Medicaid theft seems straightforward to execute. No brilliant scheme is required, as the Minnesota scandals illustrate. You submit fake paperwork to the state Medicaid agency for services not provided, and the government drops money in your bank account. Scams often last for years before authorities finally investigate.

Recently, seven individuals in Brooklyn were found guilty of stealing $68 million from New York’s Medicaid program. The theft began in October 2017 and continued until July 2024. State administrators were paying a lot of money for a long time to three fake health care businesses before law enforcement finally caught up.

Zakia Khan and Ahsan Ijaz owned and operated two social adult day cares (SADCs)—Happy Family Social Adult Day Care and Family Social Adult Day Care—as well as Responsible Care Staffing, which was a consumer directed personal assistance program (CDPAP). These entities billed New York Medicaid, and the two ringleaders paid people to recruit fake patients with bribes to pretend to receive services from the scam health care companies.

Why did it take seven years to bust this racket? Did state administrators ever inspect the facilities, call customers to check if services were actually delivered, or interview the business owners, Khan and Ijaz? After all, they were getting about $10 million a year of taxpayer money.

New York Post reporters recently visited 13 SADCs in New York City and “found little evidence of any medical support being offered or administered.” Apparently, the program’s rules are loose, government administrators don’t seem to audit much, and facilities appear to offer free lunch and games to able-bodied individuals.
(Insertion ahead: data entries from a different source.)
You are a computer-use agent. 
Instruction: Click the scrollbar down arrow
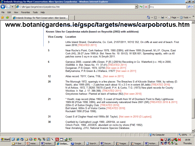[x=193, y=131]
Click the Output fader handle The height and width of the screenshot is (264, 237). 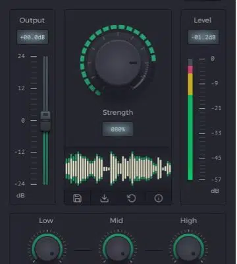[x=45, y=121]
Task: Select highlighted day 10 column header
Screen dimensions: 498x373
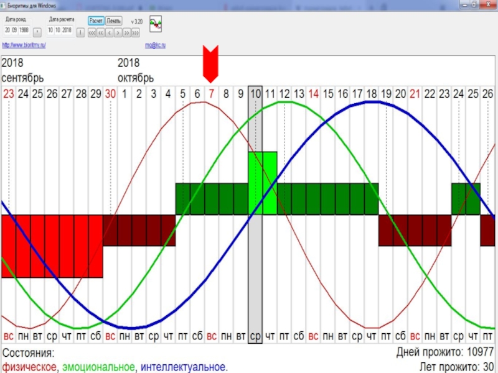Action: click(x=255, y=94)
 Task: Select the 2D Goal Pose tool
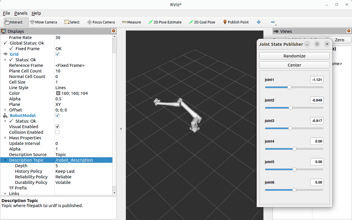[202, 22]
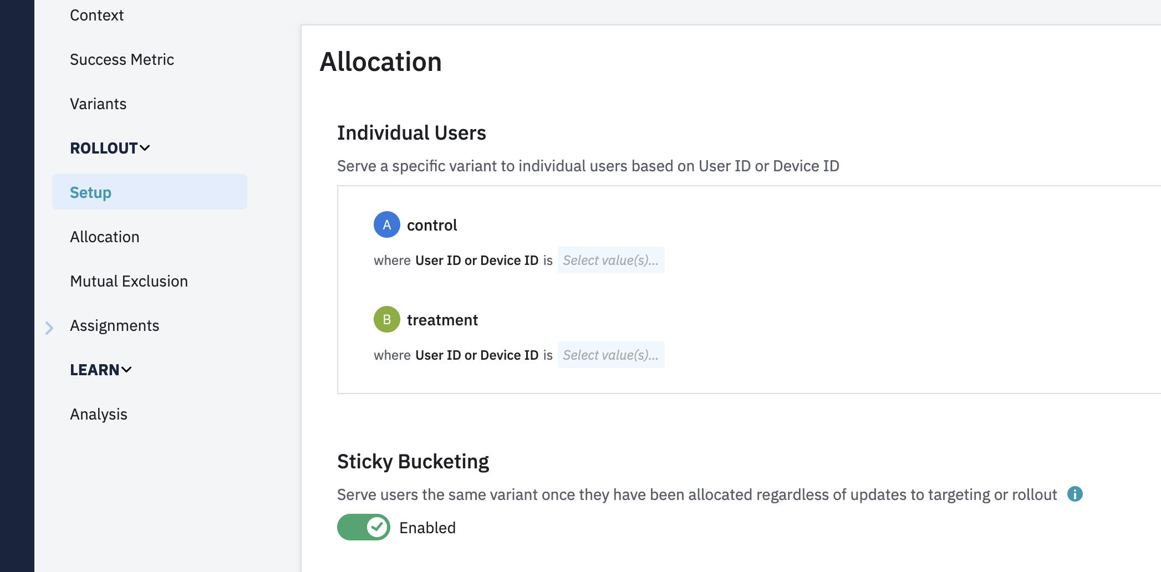Click the Enabled label next to toggle
This screenshot has width=1161, height=572.
point(427,528)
More ping pong tables than wheelchairs.

The Post reports that the “number of SADC centers has jumped from 40 in 2013 to almost 400 today, popping up in storefronts, apartments, and basements across the five boroughs.” Meanwhile, in New York, even “Governor Hochul has called CDPAP a racket … citing TikTok ads which reportedly attempt to recruit individuals at $37 an hour to care for their own relatives who may not actually need care.” 
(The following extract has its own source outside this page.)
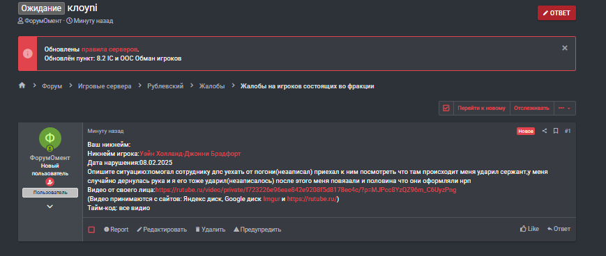Click Перейти к новому button
The width and height of the screenshot is (606, 256).
pos(482,109)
Laxity in rules and enforcement helps explain why New York State spends two and a half times more on Medicaid than Florida, even though the latter has a larger population.

The chart shows that federal, state, and local spending on Medicaid in New York State soared from $55 billion in 2013 to $116 billion by 2025, with federal taxpayers currently picking up 60 percent of the costs. How can we cut Medicaid fraud? Congress should block-grant the program and slash the federal payment share.